### QUOTED PASSAGE ###
I wanted the quilt to have the feel of one made decades ago by a farm woman, or maybe by a woman of Gee's Bend, Alabama. I love what Alivia Wardlaw said of Gee's Bend quilts: 


"The compositions of these quilts contrast dramatically with the ordered regularity associated with many styles of Euro-American quiltmaking. There's a brilliant, improvisational range of approaches to composition that is more often associated with the inventiveness and power of the leading 20th-century abstract painters than it is with textile-making," writes Alvia Wardlaw, curator of Modern and Contemporary Art at the Museum of Fine Arts [Houston]. (wiki)

See many of their quilts here. Below is one example. There are beautiful brief stories about some of those quilts there. I can't tell you how much these quilts and their stories move me. I ask myself, do I feel more connected with Afro-American aesthetics than Euro-American ones? Maybe the answer is not yes, but both and. There are several YouTube videos about the Gee's Bend quilters. A 10-minute one is here.



"Bars," ca. 1960 quilt by Gearldine Westbrook of Gee's Bend, born 1919. cotton, wool, printed terry cloth, 79 x 70 inches.
I think it is incredibly beautiful. Gee's Bend quilters used whatever they had, especially old clothes that weren't worn any more. One story is about a woman whose husband died, and she made a quilt from his clothes to keep her warm at night.

Yes. The "modern quilt movement" is not modern at all, or should I say it was not invented by Euro-American women in the 2000s! After all "modern art" started in the 1860s with the likes of Van Gogh and Cezanne. However, folk art has existed for as long as humans have, of course. I love that folk art from any century and continent seems modern, contemporary, timelessly appealing.
### INFORMATION SUPPLIED ###
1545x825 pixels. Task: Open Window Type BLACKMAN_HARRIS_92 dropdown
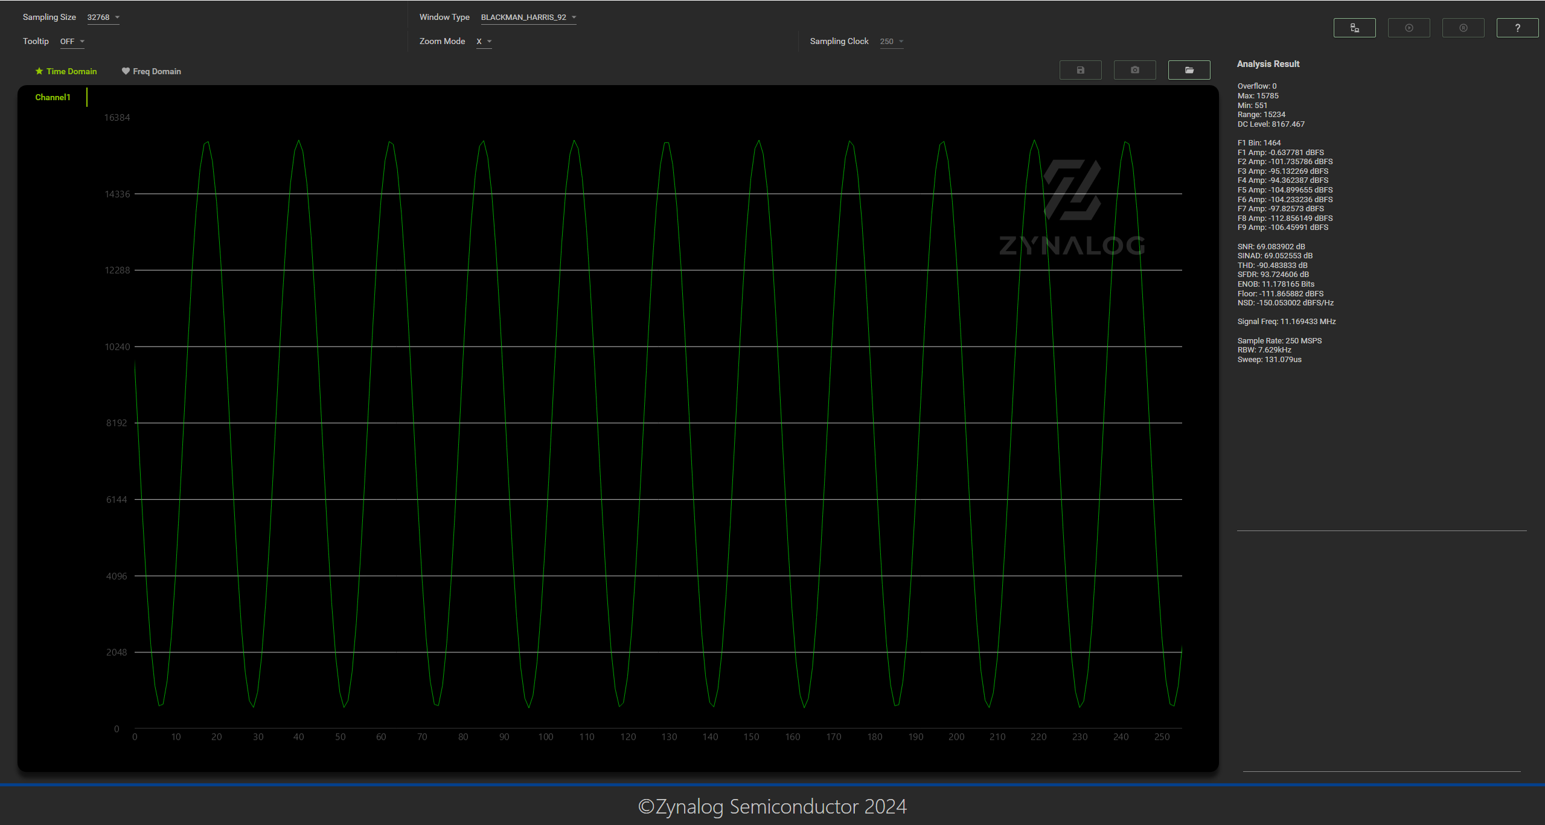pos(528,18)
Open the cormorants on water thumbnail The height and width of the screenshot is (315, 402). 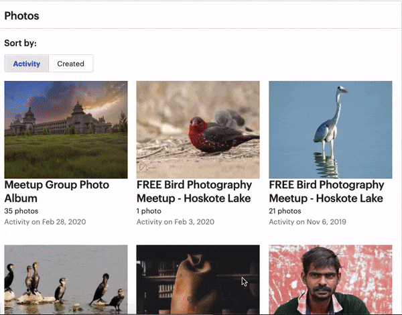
###
• THE TASK
Can you reproduce, word for word, the part of the Gee's Bend quilts text above between "I think it is" and "warm at night.", inclusive?

• THE REPLY
I think it is incredibly beautiful. Gee's Bend quilters used whatever they had, especially old clothes that weren't worn any more. One story is about a woman whose husband died, and she made a quilt from his clothes to keep her warm at night.